El presidente estadounidense, Donald Trump, seguía ayer en busca de un nombre de consenso para ocupar el cargo de asesor de Seguridad Nacional, después de que un alto jefe militar declinó asumir esa responsabilidad.
El puesto, considerado clave en la definición de las políticas de seguridad nacional, se convirtió en el centro de una polémica desde que esta semana Trump pidió la renuncia del general Michael Flynn, quien ocupaba esa responsabilidad.
Trump ofreció el cargo el pasado jueves al vicealmirante retirado Robert Harward, quien era visto por casi todos los interlocutores militares como un candidato adecuado, pero sorpresivamente declinó la oferta.
El jefe del gabinete presidencial, Rience Priebus, aseguró este viernes a la prensa que Harward originalmente pidió tiempo para discutir la oferta con su familia. Sin embargo, añadió, más tarde “nos llamó para decirnos que no era una cosa que la familia quería compartir en este momento”.
En una nota oficial, Harward apuntó que “ese trabajo exige [dedicación] 24 horas al día, 7 días a la semana y un compromiso para hacerlo bien. Actualmente no puedo comprometerme”.
No obstante, la negativa de Harward a asumir un cargo tan próximo al presidente dejó en evidencia las dificultad del gobierno para hallar un nombre que acepte esa responsabilidad.
Diversas fuentes no identificadas dijeron a la prensa estadounidense que la negativa de Harward a aceptar el cargo está relacionada con sus dudas sobre la autonomía de la que gozaría para elaborar políticas específicas.
El Consejo de Seguridad Nacional es un órgano consultivo de muy alto nivel del presidente estadounidense.

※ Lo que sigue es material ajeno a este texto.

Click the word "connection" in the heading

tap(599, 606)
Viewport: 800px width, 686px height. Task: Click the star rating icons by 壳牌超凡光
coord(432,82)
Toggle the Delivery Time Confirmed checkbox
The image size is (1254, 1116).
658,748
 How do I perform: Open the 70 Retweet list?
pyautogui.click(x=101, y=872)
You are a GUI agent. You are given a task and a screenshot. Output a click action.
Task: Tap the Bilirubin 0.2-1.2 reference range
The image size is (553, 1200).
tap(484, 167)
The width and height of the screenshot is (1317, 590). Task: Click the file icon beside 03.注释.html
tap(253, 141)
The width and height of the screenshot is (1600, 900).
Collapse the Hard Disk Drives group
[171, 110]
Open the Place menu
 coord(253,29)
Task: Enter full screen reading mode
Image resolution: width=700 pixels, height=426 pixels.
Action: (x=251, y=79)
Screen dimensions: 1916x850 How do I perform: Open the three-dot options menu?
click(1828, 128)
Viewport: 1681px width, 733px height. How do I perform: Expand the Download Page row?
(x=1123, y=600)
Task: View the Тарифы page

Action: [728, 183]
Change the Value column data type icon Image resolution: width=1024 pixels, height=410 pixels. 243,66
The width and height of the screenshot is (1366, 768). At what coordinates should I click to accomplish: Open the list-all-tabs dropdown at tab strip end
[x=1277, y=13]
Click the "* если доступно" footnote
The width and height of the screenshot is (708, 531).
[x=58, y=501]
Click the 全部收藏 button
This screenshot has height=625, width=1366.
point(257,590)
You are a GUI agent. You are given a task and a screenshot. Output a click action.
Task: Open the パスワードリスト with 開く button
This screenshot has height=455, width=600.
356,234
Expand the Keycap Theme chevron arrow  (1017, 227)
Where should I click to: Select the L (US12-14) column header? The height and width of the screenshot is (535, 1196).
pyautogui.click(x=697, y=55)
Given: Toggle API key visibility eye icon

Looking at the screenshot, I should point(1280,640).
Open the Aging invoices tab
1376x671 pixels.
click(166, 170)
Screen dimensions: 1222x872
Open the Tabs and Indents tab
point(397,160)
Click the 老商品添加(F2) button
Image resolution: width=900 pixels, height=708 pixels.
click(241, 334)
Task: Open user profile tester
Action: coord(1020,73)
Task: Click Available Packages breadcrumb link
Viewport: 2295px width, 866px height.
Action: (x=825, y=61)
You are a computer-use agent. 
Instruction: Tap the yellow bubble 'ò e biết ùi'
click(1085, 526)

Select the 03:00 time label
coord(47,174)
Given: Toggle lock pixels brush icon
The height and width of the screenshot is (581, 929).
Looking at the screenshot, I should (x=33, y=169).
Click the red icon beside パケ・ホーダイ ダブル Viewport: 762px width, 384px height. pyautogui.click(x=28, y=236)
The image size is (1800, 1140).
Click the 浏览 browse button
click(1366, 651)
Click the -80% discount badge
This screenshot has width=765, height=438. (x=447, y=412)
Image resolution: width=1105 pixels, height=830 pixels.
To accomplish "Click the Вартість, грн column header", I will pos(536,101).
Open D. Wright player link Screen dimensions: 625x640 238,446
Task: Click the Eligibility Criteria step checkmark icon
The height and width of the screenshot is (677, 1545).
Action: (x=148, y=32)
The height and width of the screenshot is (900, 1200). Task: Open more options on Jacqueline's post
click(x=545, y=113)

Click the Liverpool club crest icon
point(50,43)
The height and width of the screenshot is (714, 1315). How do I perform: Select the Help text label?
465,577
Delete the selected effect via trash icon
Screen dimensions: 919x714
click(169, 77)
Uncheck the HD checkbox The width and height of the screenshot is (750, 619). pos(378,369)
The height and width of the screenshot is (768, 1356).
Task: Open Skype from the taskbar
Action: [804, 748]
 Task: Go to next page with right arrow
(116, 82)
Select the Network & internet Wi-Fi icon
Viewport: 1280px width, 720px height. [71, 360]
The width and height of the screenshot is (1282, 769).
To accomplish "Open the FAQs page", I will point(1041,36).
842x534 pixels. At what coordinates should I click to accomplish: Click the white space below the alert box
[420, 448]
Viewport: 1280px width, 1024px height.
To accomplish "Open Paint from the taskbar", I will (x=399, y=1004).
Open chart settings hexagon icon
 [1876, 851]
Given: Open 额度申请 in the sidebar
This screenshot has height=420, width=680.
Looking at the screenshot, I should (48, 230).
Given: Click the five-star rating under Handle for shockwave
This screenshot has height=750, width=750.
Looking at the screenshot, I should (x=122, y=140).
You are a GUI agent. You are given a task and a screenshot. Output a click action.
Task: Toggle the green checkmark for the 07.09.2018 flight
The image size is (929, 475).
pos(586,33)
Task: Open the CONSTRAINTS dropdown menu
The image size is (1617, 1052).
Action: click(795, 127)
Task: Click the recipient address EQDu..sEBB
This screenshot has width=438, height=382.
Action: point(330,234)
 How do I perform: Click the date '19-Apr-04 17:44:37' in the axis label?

Sin embargo, Trump introdujo por decreto en ese órgano a su asesor de estrategia, Steve Bannon, un experiodista señalado de defender posiciones próximas a grupos supremacistas.
Desde la renuncia de Flynn -quien cayó en medio de una controversia por una comunicación telefónica con el embajador ruso en Washington, el puesto es ocupado de forma interina por el general Keith Kellogg.